Forum Discussion
How can I use "Windows Hello for Business" as passwordless sign-in on my laptop?
The link you provided is about "Hybrid cloud Kerberos trust deployment". We are not in a hybrid scenario, nor do we have an Active Directory (on-prem). As mentioned before, the right deployment guide is Azure Active Directory join cloud only deployment | Microsoft Learn.
"When you Azure Active Directory (Azure AD) join a Windows device, the system prompts you to enroll in Windows Hello for Business by default. If you want to use Windows Hello for Business in your cloud-only environment, then there's no additional configuration needed."
Did you also think of the apps and services that need to authenticate (with SSO, e.g.)? Password-less goes further than only logging in with strong authentication.
For accessing legacy apps and services, I would recommend the Hybrid Cloud Trust. If you are sure that all apps and services are SSO compatible, then you should be fine.

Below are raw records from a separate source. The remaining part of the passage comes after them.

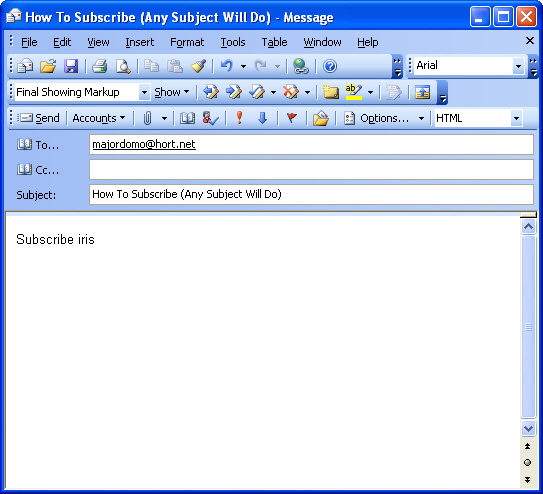Click the To... address book button
The height and width of the screenshot is (494, 543).
pos(38,145)
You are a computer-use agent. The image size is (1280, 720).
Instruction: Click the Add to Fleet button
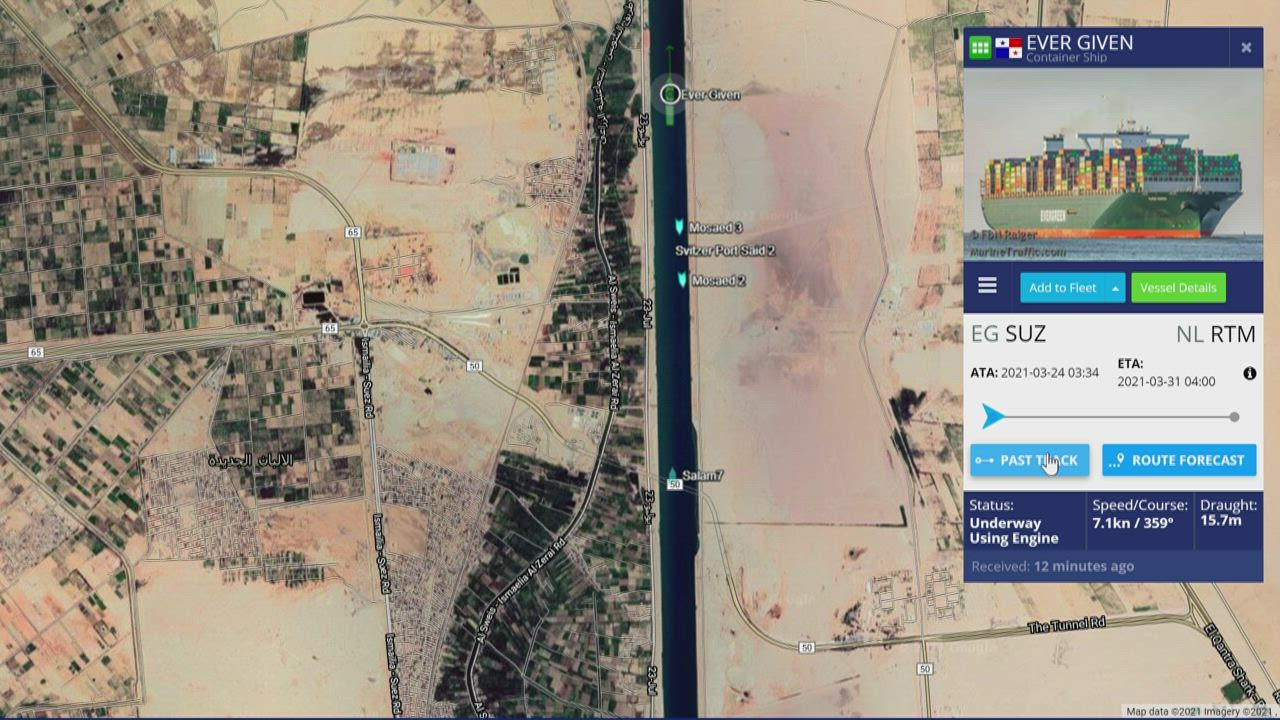tap(1062, 288)
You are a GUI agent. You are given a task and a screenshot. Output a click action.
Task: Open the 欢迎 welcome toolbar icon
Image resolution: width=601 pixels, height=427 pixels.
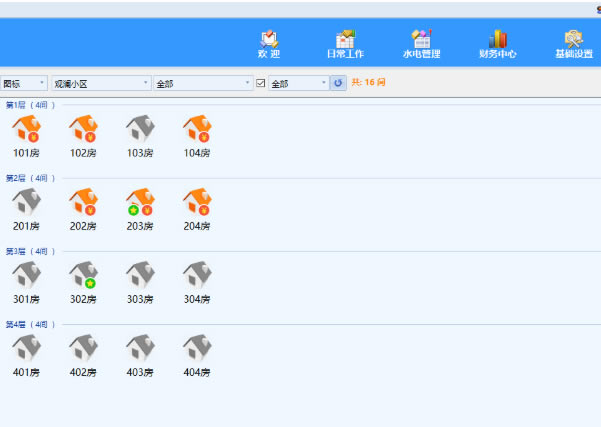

Could you share a screenshot with the configuration profile you've created for WhFB?
Thank you. I will take a closer look at your recommendation and update the thread.
- Please make sure that the devices are AAD joined. When they are, ensure that the configuration profile, as shown in the screenshot, is assigned to the devices.
Regarding your question, It won't be registered as an authentication method if they haven't set up Windows Hello for Business.
Small reminder, as stated yesterday, the WhFB trust type only impacts how the device authenticates to on-premises AD. So don't forget to do your research. BilalelHadd , sure:
What is kind of strange, is that some users in our tenant are missing the Authentication method "Windows Hello for Business" in the User profile in Azure. Is there some way to re-join Azure in order to get the sign-in method?